Per Diarchia (dal greco dìs doppio, arché comando) si intende un sistema di governo in cui due persone, o due soggetti giuridici, esercitano lo stesso potere (in genere il potere esecutivo) con pari dignità e autorità. Esempi di diarchia sono ritrovabili in tutto l'arco della storia. Non sempre con esiti positivi per le popolazioni soggette a questa forma di governo. I diarchi infatti, essendo in genere espressione di fazioni o famiglie potenti, cercano di prevalere l'uno sull'altro con la concreta possibilità di generare una guerra civile.
Nell'antica Sparta si ha un esempio di diarchia quando regnarono insieme Agiadi ed Europontidi.

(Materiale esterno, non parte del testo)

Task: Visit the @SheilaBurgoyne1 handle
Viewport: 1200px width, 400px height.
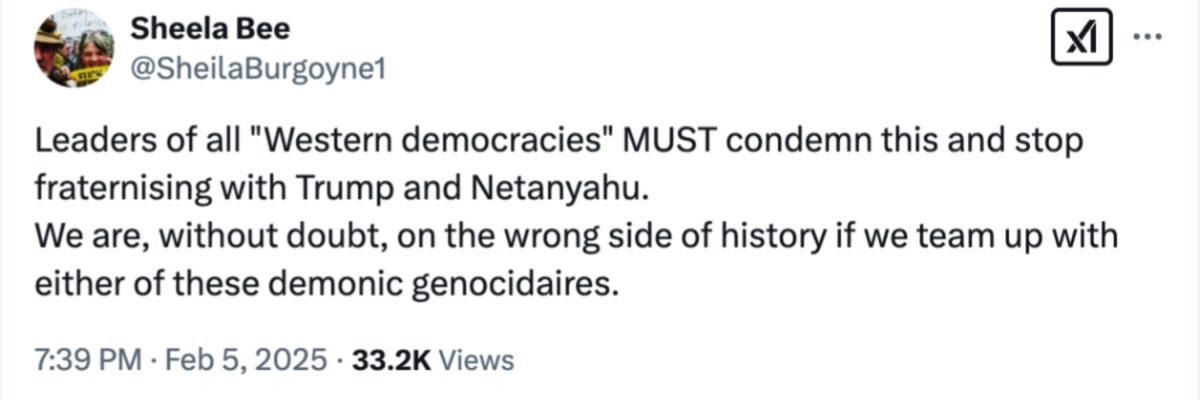Action: tap(239, 67)
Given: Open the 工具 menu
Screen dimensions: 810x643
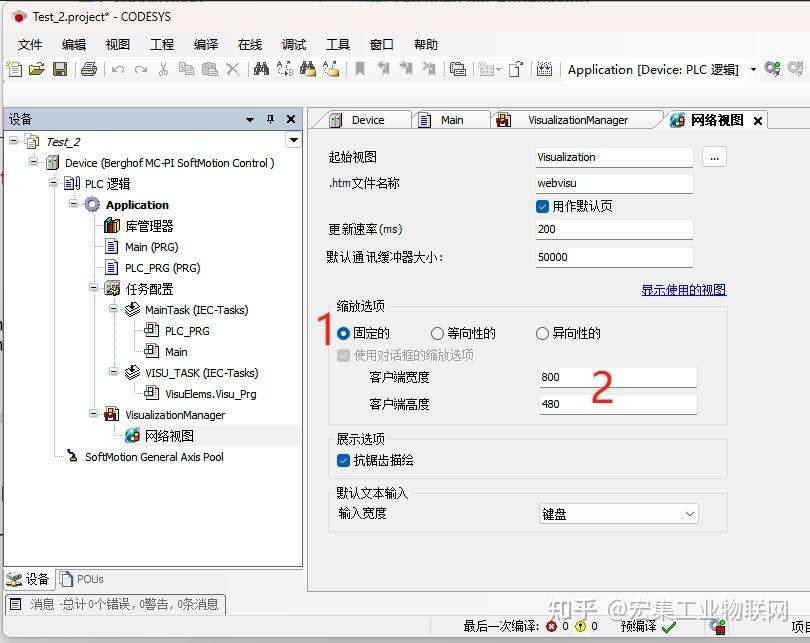Looking at the screenshot, I should (336, 43).
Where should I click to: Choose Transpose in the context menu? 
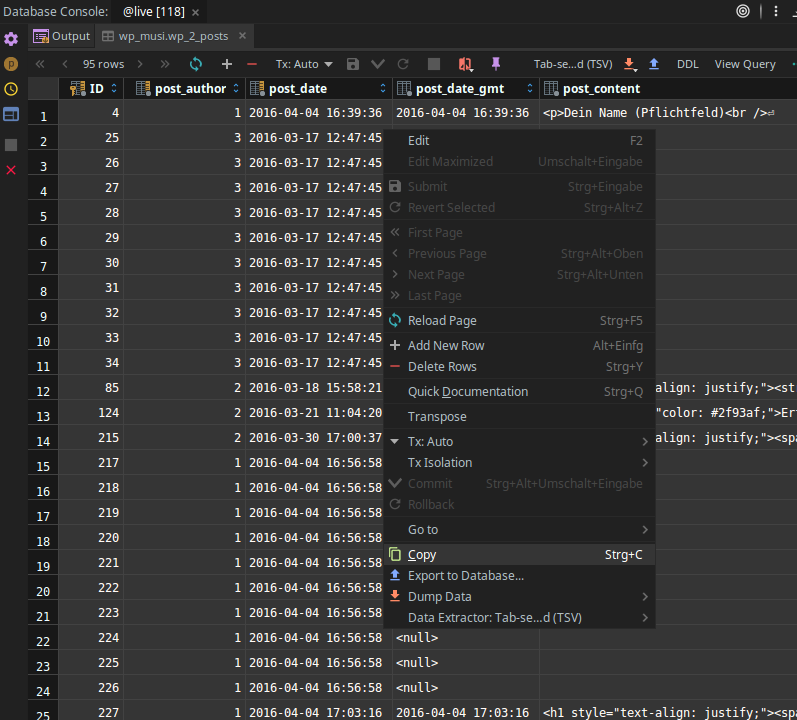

Passando a Roma, la prima diarchia citata dagli storici si vede già nei primi anni dalle fondazione della città. La diarchia Romolo - Tito Tazio, instaurata dopo la guerra di Roma con i Sabini che segui il famoso "ratto", si protrasse per alcuni anni, fino a quando Tazio venne ucciso da una famiglia nemica e Romolo non intervenne né in sua difesa né per vendicare il collega.
Con l'instaurazione della Repubblica Romana, il potere venne affidato a due consoli che si alternavano alla guida del governo e dell'esercito.
Pur teorizzando la parità di dignità e di diritti non sempre il potere diarchico veniva gestito alla condizioni previste. Famoso caso di prevalenza di un diarca sull'altro è quello di Giulio Cesare il cui "carisma" nel 59 a.C. fu eccessivo per il collega Marco Calpurnio Bibulo che non riuscì a sostenere la lotta, ritirandosi in casa. Si parlò allora, ironicamente, del consolato di Giulio e Cesare.
Il governo diarchico fu presente anche nel periodo imperiale con le figure di Marco Aurelio e Lucio Vero. Da non confondere con la divisione dei poteri imperiali escogitata da Diocleziano (addirittura Tetrarchia = quattro comandi) quando la gestione del troppo vasto Impero romano fu divisa fra Impero Romano d'Oriente e Impero Romano d'Occidente e ogni impero vedeva la presenza di un "Augusto" e un "Cesare". In questo caso la gestione del potere supremo all'interno di ciascuno dei due imperi non era condivisa.
Nel basso impero bizantino si verificarono alcuni casi di associazione alla massima carica come Costantino VII Porfirogenito e Romano I Lecapeno anche se probabilmente si trattava di un modo di aggirare le leggi dinastiche senza provocare la morte dello spodestato.
Altre diarchie istituzionalizzate sono i "Consoli" e i "Capitani del popolo" della medievale Repubblica di Genova e, anche ai giorni nostri, i Capitani Reggenti della Serenissima Repubblica di San Marino.
[modifica] Formazione
In genere le diarchie si formano quando nessun potere riesce a prevalere su un altro e i due più forti contendenti si accordano per la sua gestione. Ad esempio si può osservare la diarchia Imperatore-Chiesa in quasi tutta la storia dell'Impero di Bisanzio. Il potere di interdizione del Patriarca della chiesa bizantina nei confronti degli imperatori, in genere piuttosto deboli sul piano politico, fermò qualunque tentativo imperiale di trovare alleanze a aiuti in Occidente -contro gli Arabi prima e contro i Turchi Selgiuchidi poi- in cambio della riunificazione della Chiesa Ortodossa con la Chiesa Cattolica. Riunificazione che sarebbe andata a scapito del Patriarcato di Bisanzio.
Nel medioevo europeo si può osservare un tentativo diarchizzante nella Lotta per le investiture. Anche in questo caso per lungo tempo il potere è stato gestito da due centri: l'imperatore del Sacro Romano Impero e il Papato, fino alla definizione del principio cuius regio eius religio che riuscì (per qualche tempo) a decidere quale dei diarchi dovesse prevalere e su quali basi teoretiche e politiche.
Il termine diarchia è stato usato anche a proposito del regime fascista, con l'acquisizione da parte di Benito Mussolini di alcune prerogative spettanti precedentemente al re.